Real-time data is more critical than ever. We need it for quick decisions and pivot timely. Yet, most businesses can’t do this because they must upgrade their software and hardware to cope with real-time data processing’s demanding performance and scale standards. And when they can’t, we are left with stale data.
DataStax recently announced its Change Data Capture (CDC) feature for Astra DB, which brings data streaming capabilities built on Apache Pulsar to its multi-cloud database built on Apache Cassandra.
The new functionality offers real-time data for use across data lakes, warehouses, search, artificial intelligence, and machine learning by processing database changes in real-time via event streams. It will enable more reactive applications that can benefit from connected real-time data.
Solving today’s problem: How to use real-time data?
To get more details on the matter, we had a chance to talk with Chris Latimer, Vice President of Product Management at DataStax, about their new offering and the current landscape in data.
Can you inform our readers about the current market in real time data streaming?
The demand for real-time data streaming is growing rapidly.
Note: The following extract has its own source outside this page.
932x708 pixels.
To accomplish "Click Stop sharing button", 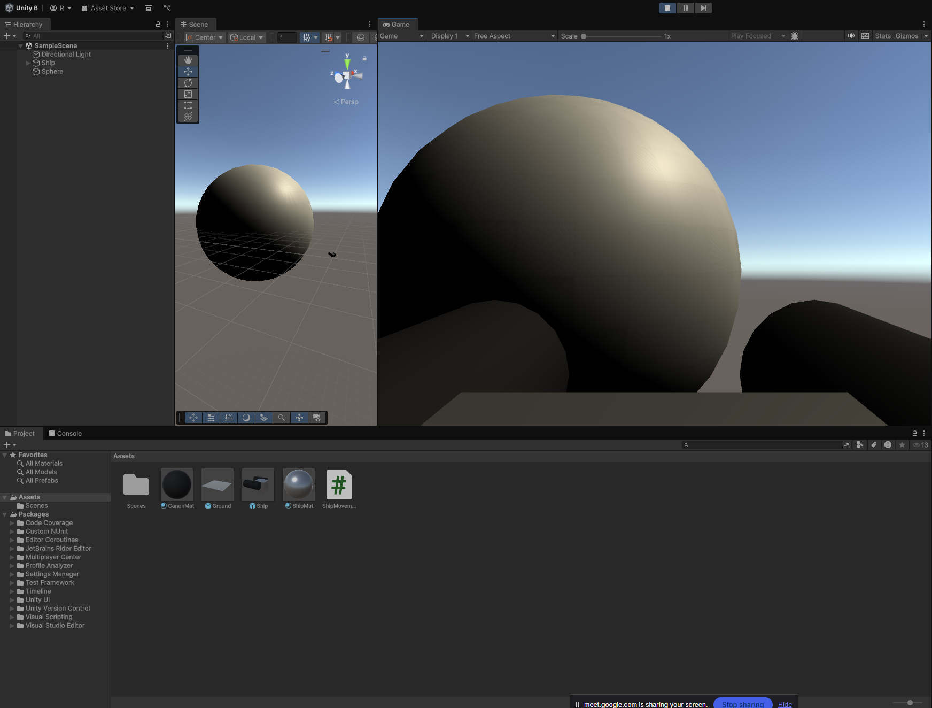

Chief data officers and technology leaders have recognized that they need to get serious about their real time data strategy to support the needs of their business. As a result, business leaders are putting more and more pressure on IT organizations to give them faster access to data that’s reliable and complete. As enterprises get better at data science, being able to apply AI to augment data in real time is becoming a critical capability that offers competitive advantages to companies that master these techniques and pose a major threat to companies that can’t.
How does real time data streaming affect user experience?
We’ve grown accustomed to data streaming in the consumer apps that we all use. We can watch the driver’s location when we’re ordering food or when we’re waiting for an online purchase we made to be delivered. While those features have clearly improved our experience, they also provide valuable data that can be used later to create second and third order effects which have less obvious impacts on user experiences.
These effects range from new optimizations that can be made by recording data streams. For example, a food delivery service might analyze driver location, drive times, selected routes and start incentivizing customers to order from restaurants which have a lower overall delivery time, letting drivers complete more deliveries and reducing wait times for consumers.
Likewise, in applications such as retail, capturing clickstream data from the collective audience of shoppers in an e-commerce app can enable retailers to select the best offers to put in front of customers to improve conversions and order size. While consumers are now accustomed to and demanding these types of interactions, many of these improvements are invisible and the end user sees a relevant discount on a product on food or clothing that can get delivered to them quickly
How did Pulsar tech help you build the new CDC feature?
Pulsar is the foundation for these new CDC capabilities. With Pulsar we’re able to offer customers more than just a CDC solution; we’re able to offer a complete streaming solution. This means that customers can send data change streams to a wide range of different destinations such as data warehouses, SaaS platforms or other data stores. They can also build smarter data pipelines by leveraging the serverless function capabilities built into our CDC streaming solution. Better still, changes are recorded so users can replay those change streams to do things like train ML models to create smarter applications.
How will your users benefit from this new feature?
This feature makes it a lot easier for users to build real time applications by listening to change events and providing more responsive experiences. At the same time, it provides the best of both worlds to users that need a massively scalable, high performance, best of breed NoSQL solution while delivering that data throughout the rest of their data ecosystem.
If you compare your CDC solution with others, what are the advantages?
The biggest difference is that DataStax is providing a comprehensive event streaming platform as part of CDC. Other solutions out there provide a raw API that sends changes as they happen. With CDC for Astra DB, we offer customers all the tools needed to quickly connect their change data streams to other platforms with a library of connectors and a full serverless function platform to facilitate smarter real time data pipelines.
We also provide developer friendly libraries so that change streams can power real time applications in Java, Golang, Python, Node.js and other languages.
With the ability to replay change streams, DataStax also offers differentiated capabilities for organizations as they build machine learning algorithms and other data science use cases.